What is going on in the body?
Glucose is the main form of sugar found in the body and is a
key source of energy for the body. In most
people, an organ called the pancreas makes insulin to help control blood
glucose levels in the body. But some people become resistant to the effects
of insulin. As a result, glucose builds up in the body. Recent research shows
that these higher-than-normal levels of glucose in the blood can cause
long-term damage to the body. The heart is the most likely area for damage.
What are the causes and risks of the condition?
No one knows for sure what causes diabetes or pre-diabetes.

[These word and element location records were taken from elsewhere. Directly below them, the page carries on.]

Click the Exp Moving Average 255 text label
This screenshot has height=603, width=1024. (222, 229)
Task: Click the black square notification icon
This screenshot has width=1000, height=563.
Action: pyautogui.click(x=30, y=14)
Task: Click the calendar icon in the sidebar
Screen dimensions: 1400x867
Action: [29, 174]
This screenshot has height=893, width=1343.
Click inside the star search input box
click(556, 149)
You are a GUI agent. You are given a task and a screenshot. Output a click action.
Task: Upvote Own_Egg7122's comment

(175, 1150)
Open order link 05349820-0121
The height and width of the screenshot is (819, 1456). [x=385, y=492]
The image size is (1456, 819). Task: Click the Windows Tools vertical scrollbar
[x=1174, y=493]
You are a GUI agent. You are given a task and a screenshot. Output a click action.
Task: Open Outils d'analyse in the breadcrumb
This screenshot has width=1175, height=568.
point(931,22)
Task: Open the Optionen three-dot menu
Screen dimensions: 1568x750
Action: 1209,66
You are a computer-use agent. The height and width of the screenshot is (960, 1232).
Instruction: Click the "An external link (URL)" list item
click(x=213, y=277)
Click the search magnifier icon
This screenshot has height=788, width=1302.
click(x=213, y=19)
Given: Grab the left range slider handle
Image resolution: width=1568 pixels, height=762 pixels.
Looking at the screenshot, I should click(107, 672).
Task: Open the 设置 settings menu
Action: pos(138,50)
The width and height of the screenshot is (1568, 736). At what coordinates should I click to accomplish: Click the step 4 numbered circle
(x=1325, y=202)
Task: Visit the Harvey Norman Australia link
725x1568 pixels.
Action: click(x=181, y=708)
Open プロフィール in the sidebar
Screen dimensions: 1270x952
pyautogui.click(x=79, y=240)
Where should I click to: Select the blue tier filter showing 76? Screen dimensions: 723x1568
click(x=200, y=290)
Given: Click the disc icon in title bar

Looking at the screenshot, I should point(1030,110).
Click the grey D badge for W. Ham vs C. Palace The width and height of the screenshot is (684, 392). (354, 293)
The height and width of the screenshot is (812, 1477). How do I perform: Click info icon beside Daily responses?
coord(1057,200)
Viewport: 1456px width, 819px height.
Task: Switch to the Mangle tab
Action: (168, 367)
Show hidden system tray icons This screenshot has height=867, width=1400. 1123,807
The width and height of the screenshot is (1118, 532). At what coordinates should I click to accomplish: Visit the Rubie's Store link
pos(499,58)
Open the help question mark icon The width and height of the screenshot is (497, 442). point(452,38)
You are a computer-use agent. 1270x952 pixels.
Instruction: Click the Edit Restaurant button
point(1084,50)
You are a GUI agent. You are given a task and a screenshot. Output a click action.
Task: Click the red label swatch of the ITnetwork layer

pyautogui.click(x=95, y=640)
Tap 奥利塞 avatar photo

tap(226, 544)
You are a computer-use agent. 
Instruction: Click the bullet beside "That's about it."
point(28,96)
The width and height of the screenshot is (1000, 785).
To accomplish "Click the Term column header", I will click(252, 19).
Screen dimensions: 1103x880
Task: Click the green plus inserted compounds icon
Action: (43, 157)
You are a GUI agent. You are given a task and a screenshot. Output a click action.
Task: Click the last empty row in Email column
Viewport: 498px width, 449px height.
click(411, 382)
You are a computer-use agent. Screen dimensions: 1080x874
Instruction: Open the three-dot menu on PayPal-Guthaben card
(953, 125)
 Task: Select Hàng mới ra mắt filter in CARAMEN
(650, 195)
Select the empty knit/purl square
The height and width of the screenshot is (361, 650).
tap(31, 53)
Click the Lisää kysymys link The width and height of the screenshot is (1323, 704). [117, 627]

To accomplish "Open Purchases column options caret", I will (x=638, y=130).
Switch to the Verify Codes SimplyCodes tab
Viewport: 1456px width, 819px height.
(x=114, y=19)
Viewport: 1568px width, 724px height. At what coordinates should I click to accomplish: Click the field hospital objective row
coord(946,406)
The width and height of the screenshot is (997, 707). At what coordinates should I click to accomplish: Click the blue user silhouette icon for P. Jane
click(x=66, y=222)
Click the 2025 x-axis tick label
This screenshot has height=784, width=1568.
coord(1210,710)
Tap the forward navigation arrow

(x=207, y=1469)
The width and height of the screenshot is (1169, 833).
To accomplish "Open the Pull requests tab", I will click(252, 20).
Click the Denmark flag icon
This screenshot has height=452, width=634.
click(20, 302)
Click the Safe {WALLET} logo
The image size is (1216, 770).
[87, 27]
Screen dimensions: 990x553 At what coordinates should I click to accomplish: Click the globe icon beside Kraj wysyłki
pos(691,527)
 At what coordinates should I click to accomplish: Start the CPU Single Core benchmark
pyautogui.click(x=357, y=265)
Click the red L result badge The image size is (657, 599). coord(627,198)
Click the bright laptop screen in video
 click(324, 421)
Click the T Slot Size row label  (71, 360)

Experts do agree that there are certain risk factors, especially for type 2
diabetes and pre-diabetes. Obesity, lack of physical exercise, and age are three
of the strongest risk factors. The following guidelines can be used to determine a
person's risk for developing pre-diabetes:
Anyone who is overweight and age 45 or older should be tested for pre-diabetes
during the next visit to the doctor.
Those age 45 and older whose weight falls within healthy levels should ask their
doctors about testing for pre-diabetes.
People who are overweight but younger than age 45 may need testing for pre-diabetes
if other diabetes risk factors are present. Other risk factors include:
family history of diabetes
high blood pressure
history of gestational diabetes or giving birth to a baby weighing 9 pounds or more
low HDL cholesterol level with high triglycerides
member of a high-risk ethnic group
People whose blood glucose levels are in the healthy range
should be retested every 3 years. Those who test positive for pre-diabetes
should then be tested for type 2 diabetes every 1 to 2 years.